Add/Edit Access Permissions dialog box

This dialog box allows you to enter user (or group) name and to grant access permissions to this user (or group).

Option Description
Grantee name Enter the name of the permission grantee, that is, user or group in the form suitable for the Authentication Provider configured for the FileNet P8 Content Engine domain. For example, when a directory service - based provider (like Active Directory) is in use, then user or group should be specified by its short (login) name (for example: fnuser) or by its principal (qualified) name (for example: FileNetUser@myDomain.com).

Additionally, two predefined grantees can be used: #CREATOR-OWNER user and #AUTHENTICATED-USERS group.
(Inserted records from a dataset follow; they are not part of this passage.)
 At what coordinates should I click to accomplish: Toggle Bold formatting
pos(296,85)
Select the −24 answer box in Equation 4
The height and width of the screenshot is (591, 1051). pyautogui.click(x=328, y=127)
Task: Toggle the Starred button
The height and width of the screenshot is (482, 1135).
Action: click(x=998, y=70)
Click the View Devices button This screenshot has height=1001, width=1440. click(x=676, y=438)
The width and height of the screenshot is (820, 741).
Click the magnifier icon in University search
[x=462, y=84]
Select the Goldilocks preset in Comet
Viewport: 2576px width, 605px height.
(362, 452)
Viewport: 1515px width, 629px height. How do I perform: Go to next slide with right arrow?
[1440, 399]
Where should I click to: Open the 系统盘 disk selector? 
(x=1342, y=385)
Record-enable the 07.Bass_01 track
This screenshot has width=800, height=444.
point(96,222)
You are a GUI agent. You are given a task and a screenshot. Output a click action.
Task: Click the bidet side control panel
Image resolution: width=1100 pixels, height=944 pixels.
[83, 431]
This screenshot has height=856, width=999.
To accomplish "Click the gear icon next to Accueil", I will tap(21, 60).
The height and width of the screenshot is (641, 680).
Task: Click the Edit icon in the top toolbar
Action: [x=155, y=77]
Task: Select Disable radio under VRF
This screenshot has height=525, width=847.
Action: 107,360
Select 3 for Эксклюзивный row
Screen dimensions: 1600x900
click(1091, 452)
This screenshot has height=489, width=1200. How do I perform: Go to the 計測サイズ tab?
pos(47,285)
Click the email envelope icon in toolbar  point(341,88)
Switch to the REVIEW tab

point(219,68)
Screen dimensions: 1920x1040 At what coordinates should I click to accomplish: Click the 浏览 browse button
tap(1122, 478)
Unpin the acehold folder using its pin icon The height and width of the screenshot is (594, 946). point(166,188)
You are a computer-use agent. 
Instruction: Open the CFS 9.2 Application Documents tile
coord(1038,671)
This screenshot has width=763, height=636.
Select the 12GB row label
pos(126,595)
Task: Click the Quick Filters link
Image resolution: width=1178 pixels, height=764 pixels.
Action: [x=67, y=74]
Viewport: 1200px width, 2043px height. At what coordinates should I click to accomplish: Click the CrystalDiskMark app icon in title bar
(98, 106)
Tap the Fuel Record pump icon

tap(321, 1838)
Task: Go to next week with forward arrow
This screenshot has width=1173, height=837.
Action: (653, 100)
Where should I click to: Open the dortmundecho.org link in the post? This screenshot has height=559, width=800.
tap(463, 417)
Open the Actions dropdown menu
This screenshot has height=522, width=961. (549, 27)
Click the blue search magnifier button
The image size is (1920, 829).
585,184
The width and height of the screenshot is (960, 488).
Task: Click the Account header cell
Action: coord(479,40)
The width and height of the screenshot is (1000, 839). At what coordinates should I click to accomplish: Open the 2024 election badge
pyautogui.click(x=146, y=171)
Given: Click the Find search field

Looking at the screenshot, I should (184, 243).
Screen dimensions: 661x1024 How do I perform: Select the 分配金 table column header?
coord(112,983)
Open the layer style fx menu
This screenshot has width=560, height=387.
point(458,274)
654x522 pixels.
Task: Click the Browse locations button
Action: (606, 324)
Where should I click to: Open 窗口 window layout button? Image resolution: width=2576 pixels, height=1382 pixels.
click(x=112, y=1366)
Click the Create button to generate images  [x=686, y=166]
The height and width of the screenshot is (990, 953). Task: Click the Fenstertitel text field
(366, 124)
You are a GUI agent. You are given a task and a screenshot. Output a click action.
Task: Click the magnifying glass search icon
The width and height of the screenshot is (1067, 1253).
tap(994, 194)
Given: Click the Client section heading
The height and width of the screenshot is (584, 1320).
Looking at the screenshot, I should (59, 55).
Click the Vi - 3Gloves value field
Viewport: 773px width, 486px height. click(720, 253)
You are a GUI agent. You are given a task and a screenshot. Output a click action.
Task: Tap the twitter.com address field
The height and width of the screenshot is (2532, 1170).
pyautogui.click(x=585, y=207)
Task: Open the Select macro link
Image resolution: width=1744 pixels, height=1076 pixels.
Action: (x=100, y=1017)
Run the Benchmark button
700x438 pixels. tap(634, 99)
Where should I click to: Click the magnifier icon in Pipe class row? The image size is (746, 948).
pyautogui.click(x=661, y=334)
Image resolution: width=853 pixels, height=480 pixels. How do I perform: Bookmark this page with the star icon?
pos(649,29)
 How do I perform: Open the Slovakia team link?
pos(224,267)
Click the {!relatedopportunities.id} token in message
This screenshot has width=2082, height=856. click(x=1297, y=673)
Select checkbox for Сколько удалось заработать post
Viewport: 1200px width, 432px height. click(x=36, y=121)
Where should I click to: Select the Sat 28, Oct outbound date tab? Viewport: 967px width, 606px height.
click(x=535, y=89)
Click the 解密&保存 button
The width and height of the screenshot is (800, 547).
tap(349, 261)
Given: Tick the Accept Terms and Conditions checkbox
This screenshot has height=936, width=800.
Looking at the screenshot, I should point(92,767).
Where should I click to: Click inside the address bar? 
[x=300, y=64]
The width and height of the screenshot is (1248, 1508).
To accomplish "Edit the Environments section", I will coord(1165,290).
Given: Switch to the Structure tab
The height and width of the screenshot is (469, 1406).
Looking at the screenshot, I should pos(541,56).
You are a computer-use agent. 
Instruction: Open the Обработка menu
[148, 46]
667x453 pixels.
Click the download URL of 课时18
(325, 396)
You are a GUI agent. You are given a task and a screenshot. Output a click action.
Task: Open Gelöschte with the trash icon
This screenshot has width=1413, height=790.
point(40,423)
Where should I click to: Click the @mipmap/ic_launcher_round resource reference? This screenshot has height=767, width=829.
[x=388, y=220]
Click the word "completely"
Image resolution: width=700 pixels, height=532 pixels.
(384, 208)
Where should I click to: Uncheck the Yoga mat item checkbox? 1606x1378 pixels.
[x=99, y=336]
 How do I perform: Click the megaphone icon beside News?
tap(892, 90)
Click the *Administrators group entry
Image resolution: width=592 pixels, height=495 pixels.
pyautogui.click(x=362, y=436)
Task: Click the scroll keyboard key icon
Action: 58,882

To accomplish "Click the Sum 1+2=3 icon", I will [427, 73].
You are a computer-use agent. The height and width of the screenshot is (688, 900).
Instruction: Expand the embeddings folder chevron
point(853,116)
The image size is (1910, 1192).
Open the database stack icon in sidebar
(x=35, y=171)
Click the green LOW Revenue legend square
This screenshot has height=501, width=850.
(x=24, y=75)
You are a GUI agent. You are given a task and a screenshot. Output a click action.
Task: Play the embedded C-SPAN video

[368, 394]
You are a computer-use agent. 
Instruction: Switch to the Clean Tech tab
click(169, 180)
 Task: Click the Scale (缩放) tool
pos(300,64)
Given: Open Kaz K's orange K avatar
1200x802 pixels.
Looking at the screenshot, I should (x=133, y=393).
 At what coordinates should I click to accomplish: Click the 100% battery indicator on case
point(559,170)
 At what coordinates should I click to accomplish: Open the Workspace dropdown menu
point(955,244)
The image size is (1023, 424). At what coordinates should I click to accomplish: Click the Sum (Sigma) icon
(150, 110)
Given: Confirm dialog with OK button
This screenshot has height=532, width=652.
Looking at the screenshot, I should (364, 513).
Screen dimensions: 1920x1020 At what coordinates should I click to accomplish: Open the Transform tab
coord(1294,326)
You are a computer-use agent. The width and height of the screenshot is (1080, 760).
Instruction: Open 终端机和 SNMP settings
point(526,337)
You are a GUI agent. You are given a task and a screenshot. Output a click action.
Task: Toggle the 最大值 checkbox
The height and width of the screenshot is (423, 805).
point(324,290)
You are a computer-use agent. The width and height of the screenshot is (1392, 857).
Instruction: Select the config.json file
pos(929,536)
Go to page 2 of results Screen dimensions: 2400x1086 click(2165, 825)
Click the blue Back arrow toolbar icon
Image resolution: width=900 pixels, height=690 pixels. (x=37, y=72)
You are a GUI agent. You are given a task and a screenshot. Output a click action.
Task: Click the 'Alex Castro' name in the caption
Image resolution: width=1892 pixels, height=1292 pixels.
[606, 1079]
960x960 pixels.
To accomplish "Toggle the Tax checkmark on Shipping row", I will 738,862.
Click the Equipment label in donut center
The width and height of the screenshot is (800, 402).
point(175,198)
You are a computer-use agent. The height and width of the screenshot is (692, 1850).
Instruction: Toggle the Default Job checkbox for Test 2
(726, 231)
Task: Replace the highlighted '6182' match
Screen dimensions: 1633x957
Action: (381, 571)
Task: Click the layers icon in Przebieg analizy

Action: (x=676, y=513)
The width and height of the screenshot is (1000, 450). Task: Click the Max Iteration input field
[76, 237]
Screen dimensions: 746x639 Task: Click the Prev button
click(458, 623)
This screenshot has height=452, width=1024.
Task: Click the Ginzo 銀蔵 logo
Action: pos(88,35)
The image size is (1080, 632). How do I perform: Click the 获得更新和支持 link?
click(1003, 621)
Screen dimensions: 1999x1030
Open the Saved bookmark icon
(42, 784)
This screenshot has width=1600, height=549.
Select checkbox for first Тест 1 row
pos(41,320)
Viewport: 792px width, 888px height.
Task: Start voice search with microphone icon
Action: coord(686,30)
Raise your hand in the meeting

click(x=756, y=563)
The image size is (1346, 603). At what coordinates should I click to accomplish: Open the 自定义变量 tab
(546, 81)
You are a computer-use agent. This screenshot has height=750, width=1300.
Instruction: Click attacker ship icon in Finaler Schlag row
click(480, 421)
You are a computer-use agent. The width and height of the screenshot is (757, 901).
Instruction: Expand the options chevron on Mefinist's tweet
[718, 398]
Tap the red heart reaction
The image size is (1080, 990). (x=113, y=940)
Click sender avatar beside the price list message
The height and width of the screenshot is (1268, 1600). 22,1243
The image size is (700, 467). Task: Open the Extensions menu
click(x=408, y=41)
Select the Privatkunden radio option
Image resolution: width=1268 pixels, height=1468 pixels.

You can enter the name of a permission grantee manually or click the button to open the Select User dialog box that allows selection of a user or group.

Access type Select one of two access types: Allow or Deny. The access types may be selected from the drop down list or entered manually. If an RRT is used in this text box, this RRT should be replaced with one of the internal names: "ALLOW" or "DENY". The Deny type takes precedence over the Allow type.
Access level Enter the bitmask value of access rights granted (or denied, if access type is Deny) to the grantee. Bitmask value is an integer number, which can be entered in decimal or hexadecimal form; for example, 0xf0081. Alternatively, you can select from the list of predefined access levels suitable for the Document class:
  • Full control
  • Minor versioning
  • Major versioning
  • Modify properties
  • View properties
  • Publish
  • View

You can also click the button to open the Access Flags dialog box which allows selection of the custom bitmask.

The following table lists these levels and respective bitmask values:

Display name Internal name Bitmask value
Full control FULL CONTROL DOCUMENT 0xf3dd7
Minor versioning MINOR VERSION DOCUMENT 0x205f3
Major versioning MAJOR VERSION DOCUMENT 0x205f7
Modify properties WRITE DOCUMENT 0x205b3
View properties READ 0x20001
Publish PUBLISH 0x208b1
View VIEW 0x20081

Internal names are given based on the FileNet P8 API names.

When you enter an external name, the component stores the internal name in the configuration.  Therefore, if an RRT of another component is used in this combo box, this RRT should be replaced with the internal name of desired access level.  Alternatively it can be replaced with an integer (decimal or hexadecimal) representing the desired bitmask.

A bitmask is composed from the individual access rights.